Stored data:

-=-=-=-=-

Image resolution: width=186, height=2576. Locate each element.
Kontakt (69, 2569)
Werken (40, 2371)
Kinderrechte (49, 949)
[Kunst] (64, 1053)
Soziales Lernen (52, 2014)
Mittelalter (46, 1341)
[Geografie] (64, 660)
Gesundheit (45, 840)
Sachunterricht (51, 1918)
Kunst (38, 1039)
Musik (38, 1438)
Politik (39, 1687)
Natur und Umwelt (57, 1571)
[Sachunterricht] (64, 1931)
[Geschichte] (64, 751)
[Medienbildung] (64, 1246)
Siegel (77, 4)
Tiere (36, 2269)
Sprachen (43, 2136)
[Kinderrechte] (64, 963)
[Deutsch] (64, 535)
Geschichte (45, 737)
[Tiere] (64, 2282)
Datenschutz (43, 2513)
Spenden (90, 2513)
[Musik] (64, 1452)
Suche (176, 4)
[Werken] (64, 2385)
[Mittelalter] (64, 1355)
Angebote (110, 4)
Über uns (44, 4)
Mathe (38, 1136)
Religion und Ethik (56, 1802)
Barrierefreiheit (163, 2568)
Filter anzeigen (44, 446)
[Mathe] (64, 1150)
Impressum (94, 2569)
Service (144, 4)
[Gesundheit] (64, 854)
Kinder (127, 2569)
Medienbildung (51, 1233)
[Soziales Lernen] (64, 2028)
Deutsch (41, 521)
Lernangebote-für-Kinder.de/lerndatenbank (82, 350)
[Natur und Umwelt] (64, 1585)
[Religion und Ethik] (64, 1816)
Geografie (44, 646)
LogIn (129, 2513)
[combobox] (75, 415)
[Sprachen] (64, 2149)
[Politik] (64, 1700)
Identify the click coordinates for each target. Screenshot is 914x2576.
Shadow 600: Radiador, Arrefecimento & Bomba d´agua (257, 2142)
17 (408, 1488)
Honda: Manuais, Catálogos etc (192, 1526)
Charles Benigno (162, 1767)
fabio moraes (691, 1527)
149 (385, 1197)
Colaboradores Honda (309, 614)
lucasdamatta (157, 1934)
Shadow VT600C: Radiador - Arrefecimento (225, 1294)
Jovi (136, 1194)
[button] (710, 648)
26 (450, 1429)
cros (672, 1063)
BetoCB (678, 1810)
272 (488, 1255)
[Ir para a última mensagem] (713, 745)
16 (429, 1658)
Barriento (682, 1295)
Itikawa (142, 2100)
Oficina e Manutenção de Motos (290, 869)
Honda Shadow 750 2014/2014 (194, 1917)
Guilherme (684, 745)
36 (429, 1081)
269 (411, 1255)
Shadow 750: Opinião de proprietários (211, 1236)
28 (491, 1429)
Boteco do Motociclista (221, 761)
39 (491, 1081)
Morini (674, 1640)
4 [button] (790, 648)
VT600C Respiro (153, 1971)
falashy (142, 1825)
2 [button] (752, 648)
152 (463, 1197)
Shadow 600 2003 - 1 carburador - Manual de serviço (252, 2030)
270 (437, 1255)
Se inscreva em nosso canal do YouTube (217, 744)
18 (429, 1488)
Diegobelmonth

-=-=-=-=-

> About this task
Copy out, from the records above, every line that holds the string "Shadow".

> Output of the task
Shadow 600: Radiador, Arrefecimento & Bomba d´agua (257, 2142)
Shadow VT600C: Radiador - Arrefecimento (225, 1294)
Honda Shadow 750 2014/2014 (194, 1917)
Shadow 750: Opinião de proprietários (211, 1236)
Shadow 600 2003 - 1 carburador - Manual de serviço (252, 2030)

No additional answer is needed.